If those had been real swords, Jeff would be bleeding—but
they weren’t. Her brother was fairly safe. Just
how
safe he seemed surprised Arden. Apparently she trusted Smith more than she would have thought.

She didn’t giggle like a teenager. But, watching Smith’s athletic expertise, she found herself pressing her lips together to stop a smile. His footwork alone…

“He can
fence?
” murmured Val.

Arden nodded. “He and his friends were on the fencing team in college.”

“Gotta love a man who’s good with his sword.”

Arden shushed her friend a little too sharply, but flushed—she’d never experienced Smith’s “sword” herself. That was no cause for embarrassment, was it?

After they’d broken up, the lack of that particular memory had been a relief. Bad enough that the melodrama of their imbalanced courtship had begun to dominate her life, her dreams.
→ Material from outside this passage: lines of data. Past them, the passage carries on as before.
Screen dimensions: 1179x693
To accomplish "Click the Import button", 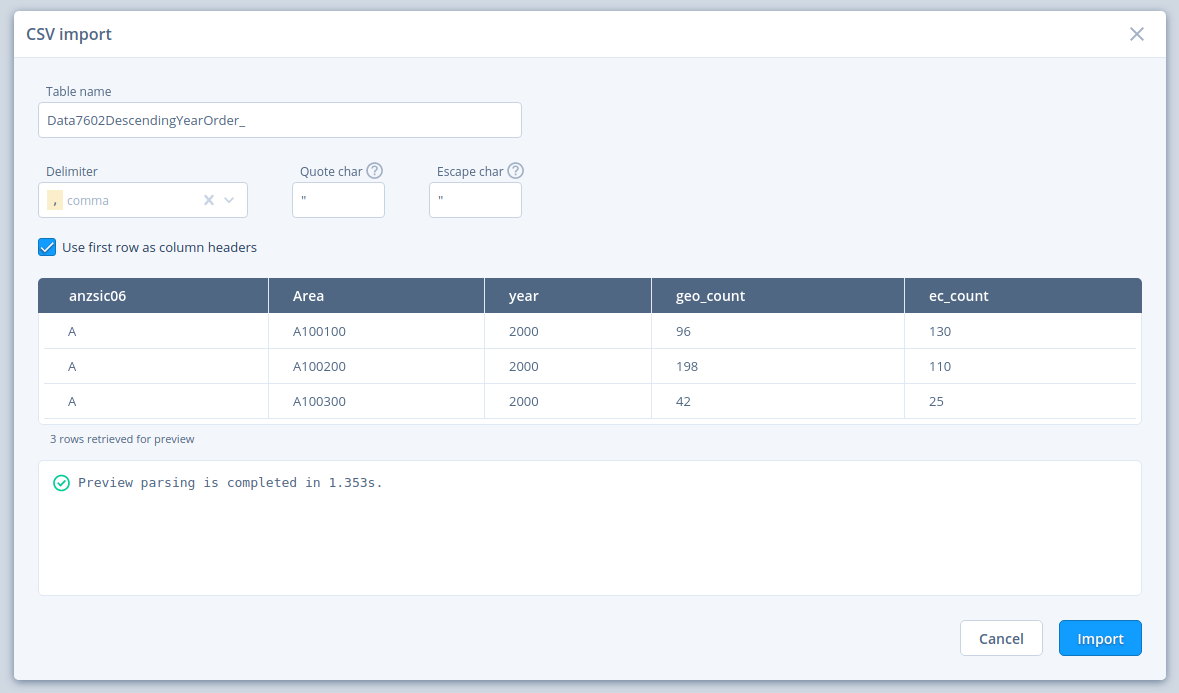I will pyautogui.click(x=1099, y=638).
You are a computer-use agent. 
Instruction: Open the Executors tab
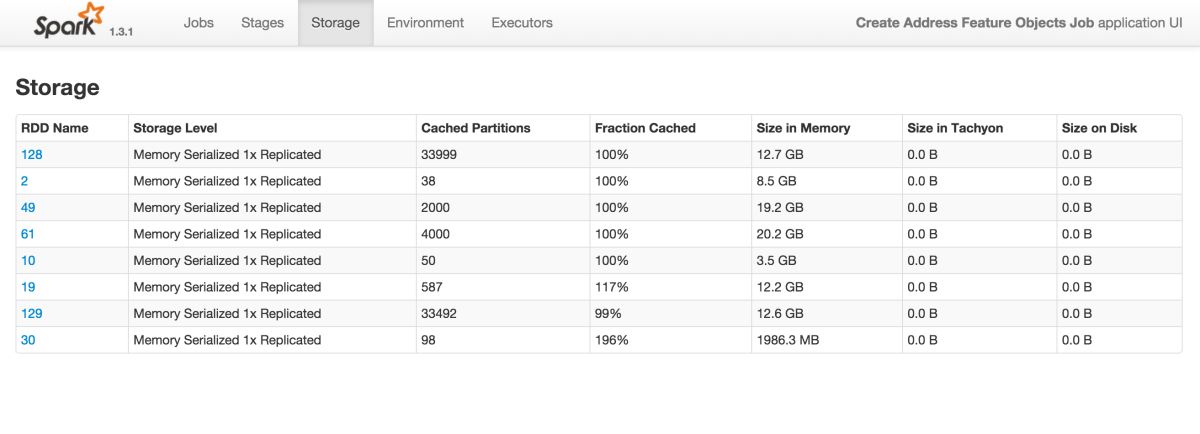click(522, 22)
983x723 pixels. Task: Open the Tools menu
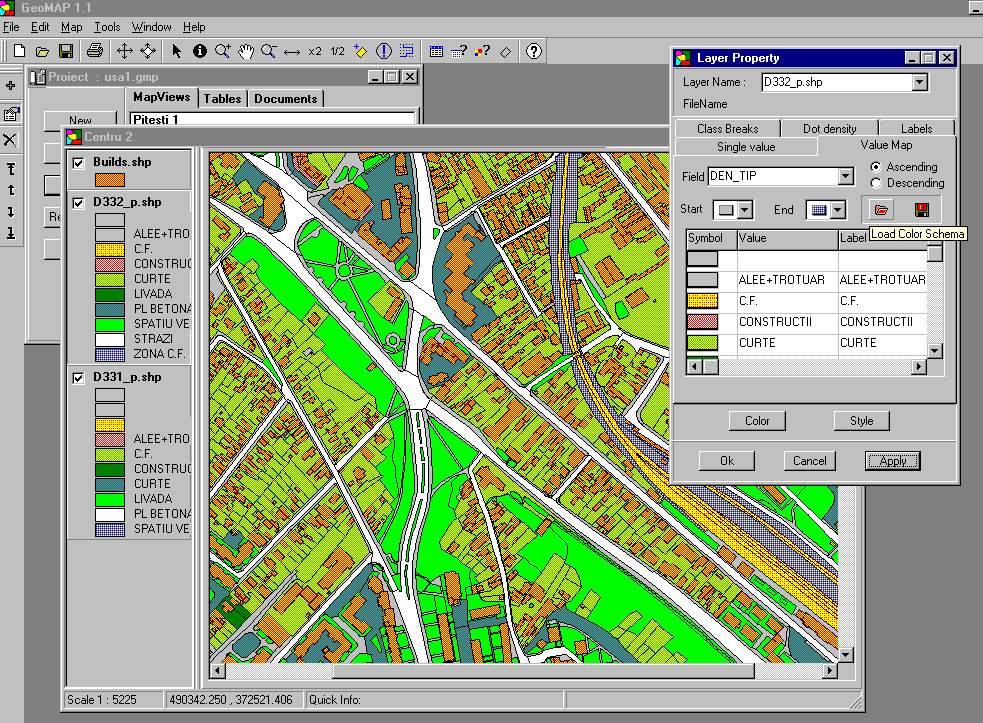point(107,27)
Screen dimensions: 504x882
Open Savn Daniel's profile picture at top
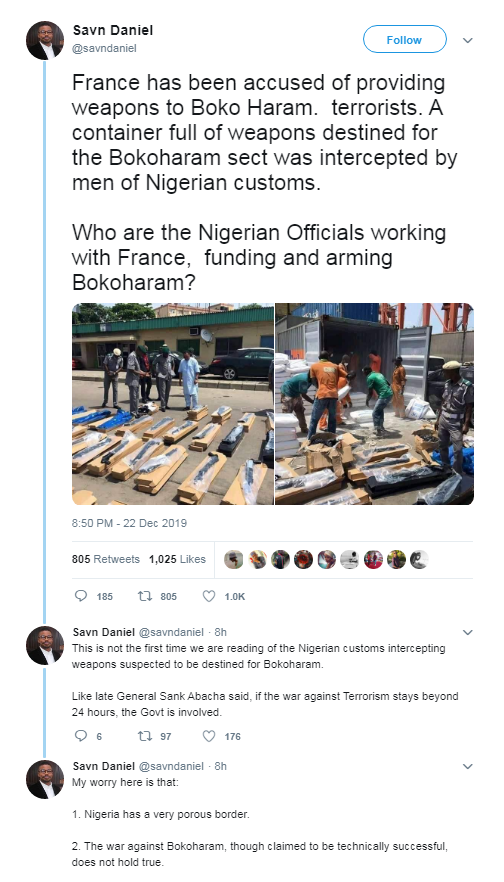click(45, 40)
By the time their last six-month trial period had drawn toward an end, she’d longed for their consummation as much as she’d hoped for a ring.
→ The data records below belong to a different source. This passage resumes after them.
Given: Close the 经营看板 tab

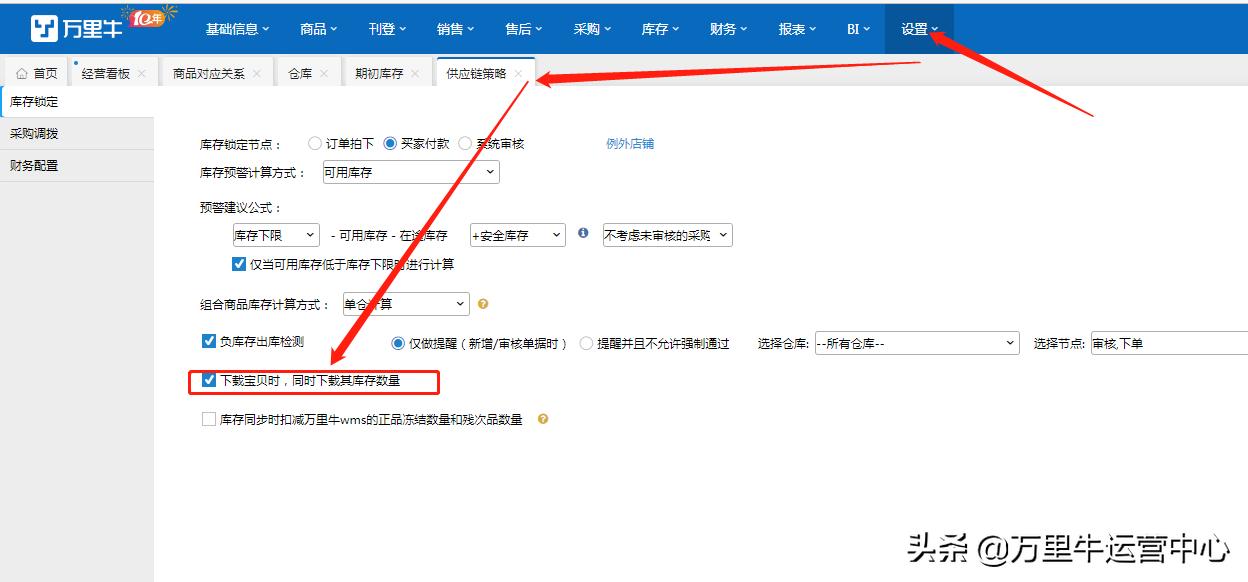Looking at the screenshot, I should 142,71.
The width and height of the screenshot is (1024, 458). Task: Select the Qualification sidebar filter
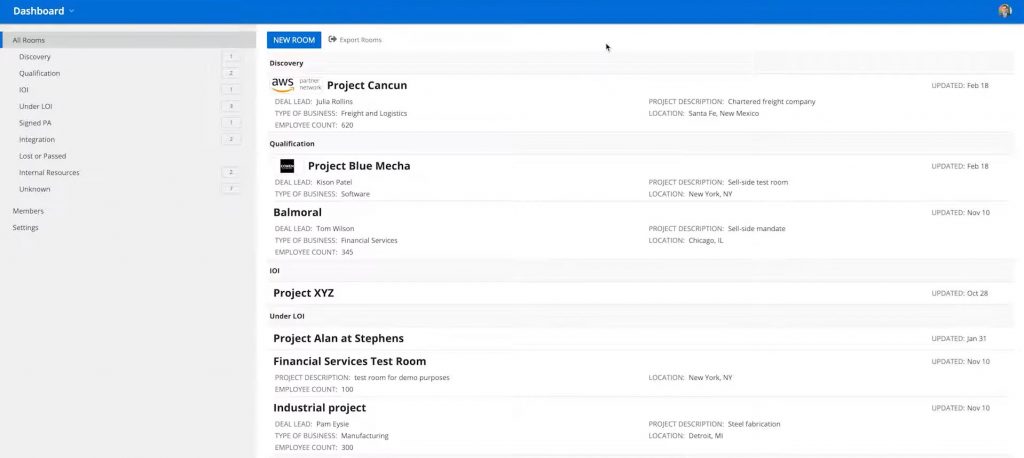[39, 73]
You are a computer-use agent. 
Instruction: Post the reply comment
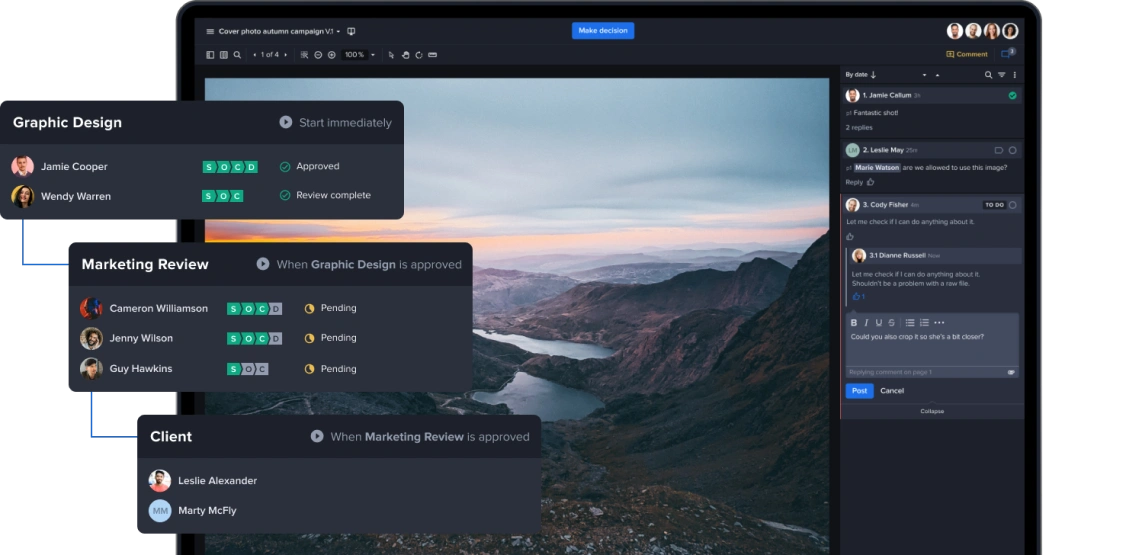point(859,391)
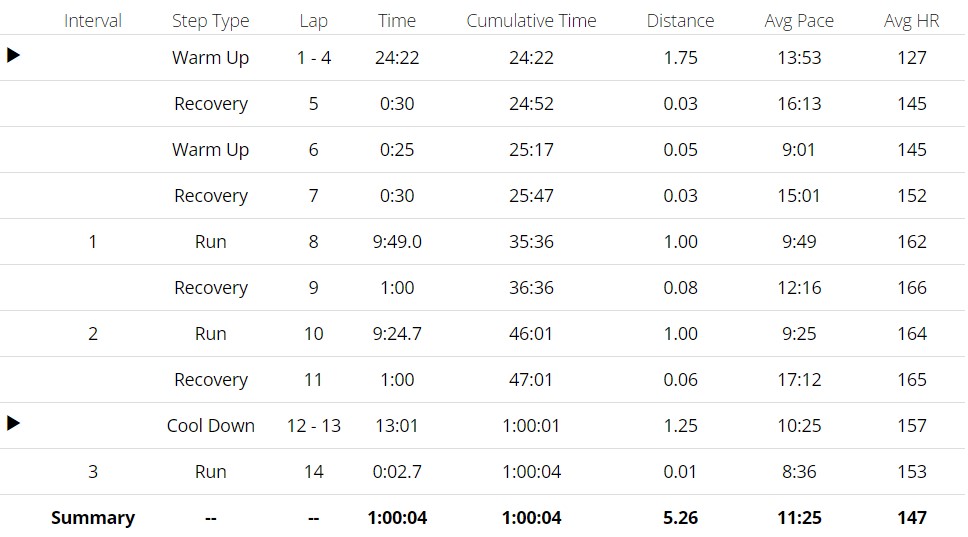Click the Recovery step in lap 5 row
Screen dimensions: 968x537
click(210, 104)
When he dumped her, she’d been glad not to have given up that last, significant piece of ground. Bad enough to lose her heart without feeling cheapened, as well.

Today, watching the play of his shoulder muscles under his worn T-shirt, his blue-jeaned thighs as he danced in and out of Jeff’s reach, she couldn’t help but remember how those shoulders had felt under her greedy hands last night, how those legs had felt pressed against hers. And the sight of his patience with Jeff!

“A horizontal block for a vertical strike,” Smith reminded her brother. As Jeff raised his branch over his head, Smith poked him gently in the ribs. “And a vertical block for a horizontal strike. Come on, that’s as basic as it gets.”

Jeff swung his stick downward a little too violently. Luckily, Smith, practicing what he preached, stopped the
arcing blow with a horizontal block. The wood made a loud crack at impact, and bits of dust and bark flew off.

“Enough!” Arden declared in her authority voice, stepping out from the crowd. “We have a no-violence rule at Girls First.”

Jeff obediently lowered his stick.

Smith smacked him lightly across the butt. “Hah! Don’t get distracted.”

“With her dressed like that?” protested Jeff. Arden looked down at herself in confusion—standard jeans, a ruched cotton top—and heard another smack.

“Hah-ha,” Jeff sing-songed back at Smith, who, when Arden looked back up, was rubbing his arm and looking sheepish. And great. The exercise had flushed him with vitality…and the memory of his lips on her, last night, didn’t exactly distract her from his already handsome form.

“Very funny,” Smith chided Jeff—and a belated piece of memory clicked into place.

“Girls,” instructed Arden, “please go on back into the air-conditioning. There’s no more to see here.”

“I want to learn how to do that,” protested Latashya Jones, lingering.

“We’ll see what we can do to add fencing to our activities. But for now—Val?”

Val stepped in, herding their charges out of earshot, and Arden turned on her menfolk.

Especially the shorter one.

“Is this tomorrow, Jeff?”

Smith looked confused. She didn’t care.

“I specifically told you not to come down here today.”

“Because he was coming today, right?” Any camaraderie she’d sensed between Jeff and Smith vanished.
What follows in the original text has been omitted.